Studies show that 85% of the cost and time invested in developing a product are consumed in the initial stages of conception, which is the phase when fundamental decisions are taken regarding basic geometry and materials, as well as global configuration of the system and of the manufacturing processes.
The simulation software optimises this development time by virtually recreating what could happen with our products, greatly reducing the cost of testing. There is no longer a need to build prototypes with the successive modifications, and a large number of analyses can be performed with little cost and time. And, even more important, the information obtained from the simulations tells us not only what could happen, but also why.
Industrial simulation software, besides allowing us to design a product and detect its possible “weaknesses”, can also help us answer basic initial questions, such as:
- Can the initial design be improved?
- Will it break if it falls from one metre?
- Is it sufficiently safe? Will it satisfy the requirements?
- How long will it last?
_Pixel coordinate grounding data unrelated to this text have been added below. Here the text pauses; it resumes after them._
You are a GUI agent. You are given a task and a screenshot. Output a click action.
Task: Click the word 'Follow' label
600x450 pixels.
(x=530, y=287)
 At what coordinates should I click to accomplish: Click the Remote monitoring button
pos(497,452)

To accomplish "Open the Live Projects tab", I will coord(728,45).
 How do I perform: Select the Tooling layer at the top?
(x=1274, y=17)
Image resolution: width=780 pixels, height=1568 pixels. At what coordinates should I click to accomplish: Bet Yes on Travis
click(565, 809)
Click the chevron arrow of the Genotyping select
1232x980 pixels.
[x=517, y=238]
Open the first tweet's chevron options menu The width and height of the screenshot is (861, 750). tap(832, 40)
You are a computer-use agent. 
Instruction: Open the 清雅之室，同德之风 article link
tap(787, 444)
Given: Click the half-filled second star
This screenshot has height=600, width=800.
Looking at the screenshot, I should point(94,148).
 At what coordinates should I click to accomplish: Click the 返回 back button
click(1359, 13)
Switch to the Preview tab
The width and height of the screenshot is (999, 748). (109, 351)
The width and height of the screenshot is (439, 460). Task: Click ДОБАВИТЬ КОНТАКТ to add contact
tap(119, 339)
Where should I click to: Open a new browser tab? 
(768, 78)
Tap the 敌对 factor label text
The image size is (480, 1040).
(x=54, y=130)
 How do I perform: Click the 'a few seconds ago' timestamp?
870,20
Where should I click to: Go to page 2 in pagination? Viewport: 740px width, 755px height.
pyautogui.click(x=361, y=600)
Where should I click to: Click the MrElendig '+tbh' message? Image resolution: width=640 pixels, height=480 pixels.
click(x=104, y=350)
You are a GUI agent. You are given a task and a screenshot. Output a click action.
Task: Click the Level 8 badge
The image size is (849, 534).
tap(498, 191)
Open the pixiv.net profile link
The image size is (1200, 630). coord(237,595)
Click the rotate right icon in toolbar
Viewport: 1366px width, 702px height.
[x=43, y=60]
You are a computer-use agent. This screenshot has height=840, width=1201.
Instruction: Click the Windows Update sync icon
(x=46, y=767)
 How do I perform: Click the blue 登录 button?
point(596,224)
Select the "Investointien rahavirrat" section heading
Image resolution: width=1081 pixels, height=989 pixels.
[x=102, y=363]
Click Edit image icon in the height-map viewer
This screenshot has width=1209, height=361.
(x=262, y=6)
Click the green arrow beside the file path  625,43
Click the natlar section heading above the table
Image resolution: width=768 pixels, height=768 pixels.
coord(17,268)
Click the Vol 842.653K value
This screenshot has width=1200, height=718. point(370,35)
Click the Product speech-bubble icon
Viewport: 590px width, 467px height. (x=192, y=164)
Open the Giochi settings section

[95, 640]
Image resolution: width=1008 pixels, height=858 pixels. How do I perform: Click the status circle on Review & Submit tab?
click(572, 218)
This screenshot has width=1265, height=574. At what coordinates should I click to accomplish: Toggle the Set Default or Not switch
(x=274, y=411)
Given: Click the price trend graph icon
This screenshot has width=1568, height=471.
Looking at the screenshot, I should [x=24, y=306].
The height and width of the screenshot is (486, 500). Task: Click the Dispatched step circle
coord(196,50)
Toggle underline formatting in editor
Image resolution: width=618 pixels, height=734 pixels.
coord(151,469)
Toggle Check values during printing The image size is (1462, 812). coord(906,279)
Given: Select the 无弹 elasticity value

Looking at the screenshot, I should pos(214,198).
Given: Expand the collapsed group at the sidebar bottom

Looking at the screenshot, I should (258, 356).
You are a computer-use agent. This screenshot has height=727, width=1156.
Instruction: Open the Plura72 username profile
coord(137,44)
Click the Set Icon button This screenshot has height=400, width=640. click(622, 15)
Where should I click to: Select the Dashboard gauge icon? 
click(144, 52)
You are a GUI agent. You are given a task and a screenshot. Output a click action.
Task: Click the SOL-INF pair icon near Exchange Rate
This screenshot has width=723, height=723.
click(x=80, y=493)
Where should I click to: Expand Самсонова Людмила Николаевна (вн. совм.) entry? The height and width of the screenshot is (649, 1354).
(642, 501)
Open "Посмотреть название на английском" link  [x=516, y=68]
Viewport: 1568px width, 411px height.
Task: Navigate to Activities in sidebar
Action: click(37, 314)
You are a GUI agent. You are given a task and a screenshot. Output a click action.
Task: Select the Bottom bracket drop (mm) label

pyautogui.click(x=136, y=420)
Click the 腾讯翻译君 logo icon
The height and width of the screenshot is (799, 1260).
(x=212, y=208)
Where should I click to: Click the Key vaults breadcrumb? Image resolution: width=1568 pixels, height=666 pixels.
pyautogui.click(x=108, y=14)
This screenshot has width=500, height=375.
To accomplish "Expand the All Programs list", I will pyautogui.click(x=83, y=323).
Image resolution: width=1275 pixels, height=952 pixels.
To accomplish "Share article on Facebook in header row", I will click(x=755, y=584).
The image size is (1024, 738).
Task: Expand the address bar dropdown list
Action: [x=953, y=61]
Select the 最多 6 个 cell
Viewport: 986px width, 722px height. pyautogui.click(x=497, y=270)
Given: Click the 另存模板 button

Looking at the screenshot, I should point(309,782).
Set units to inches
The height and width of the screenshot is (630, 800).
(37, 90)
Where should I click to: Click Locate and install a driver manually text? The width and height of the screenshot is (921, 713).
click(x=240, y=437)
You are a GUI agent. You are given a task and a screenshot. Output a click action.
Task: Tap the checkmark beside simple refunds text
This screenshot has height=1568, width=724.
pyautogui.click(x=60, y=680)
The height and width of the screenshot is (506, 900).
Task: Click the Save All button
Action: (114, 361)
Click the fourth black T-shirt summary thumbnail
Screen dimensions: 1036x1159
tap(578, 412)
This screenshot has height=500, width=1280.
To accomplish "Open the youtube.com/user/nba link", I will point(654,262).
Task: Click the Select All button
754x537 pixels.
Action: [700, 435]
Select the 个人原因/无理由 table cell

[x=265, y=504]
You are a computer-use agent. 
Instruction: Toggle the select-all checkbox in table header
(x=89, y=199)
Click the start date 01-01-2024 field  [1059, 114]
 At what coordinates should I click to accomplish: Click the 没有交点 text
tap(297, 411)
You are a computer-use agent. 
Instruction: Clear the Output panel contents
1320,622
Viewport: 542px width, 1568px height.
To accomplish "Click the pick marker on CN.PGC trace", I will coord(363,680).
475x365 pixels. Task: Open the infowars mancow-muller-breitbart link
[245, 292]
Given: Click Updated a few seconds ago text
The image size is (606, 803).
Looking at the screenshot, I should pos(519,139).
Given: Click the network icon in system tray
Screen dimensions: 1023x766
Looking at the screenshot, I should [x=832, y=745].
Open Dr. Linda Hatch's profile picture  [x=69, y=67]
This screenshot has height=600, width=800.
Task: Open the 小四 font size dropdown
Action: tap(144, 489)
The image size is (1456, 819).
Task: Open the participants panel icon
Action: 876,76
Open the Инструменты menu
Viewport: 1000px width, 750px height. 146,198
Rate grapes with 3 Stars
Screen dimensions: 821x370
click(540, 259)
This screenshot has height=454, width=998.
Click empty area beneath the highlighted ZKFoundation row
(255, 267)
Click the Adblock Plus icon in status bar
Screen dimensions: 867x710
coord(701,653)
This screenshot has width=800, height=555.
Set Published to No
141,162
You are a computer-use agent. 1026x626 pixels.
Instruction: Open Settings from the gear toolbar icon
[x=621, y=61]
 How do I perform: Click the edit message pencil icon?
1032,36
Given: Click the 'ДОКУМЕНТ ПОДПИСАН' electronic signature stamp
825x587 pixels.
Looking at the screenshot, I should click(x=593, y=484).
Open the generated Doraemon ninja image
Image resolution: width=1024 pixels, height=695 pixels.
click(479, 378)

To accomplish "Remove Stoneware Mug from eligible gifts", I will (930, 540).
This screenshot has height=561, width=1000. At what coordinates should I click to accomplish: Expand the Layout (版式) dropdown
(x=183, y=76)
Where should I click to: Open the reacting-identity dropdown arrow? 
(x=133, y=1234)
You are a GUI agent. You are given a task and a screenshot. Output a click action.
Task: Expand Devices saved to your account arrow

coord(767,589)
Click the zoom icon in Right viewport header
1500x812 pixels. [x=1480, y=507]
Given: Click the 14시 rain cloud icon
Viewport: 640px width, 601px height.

Will performance be affected if we make it lighter?
In this first phase the designer needs to identify the problems to be able to validate the design quickly; the simulation tools simplify the comparisons between different design alternatives, accelerating the production process and reducing the time to market, as well as the costs of the project and the product.
If anybody thinks that this may not be useful in his industry, we encourage him to contact us and we will be happy to show him examples from his industry, where people took advantage of simulation to turn around the design methodology of their products and solutions.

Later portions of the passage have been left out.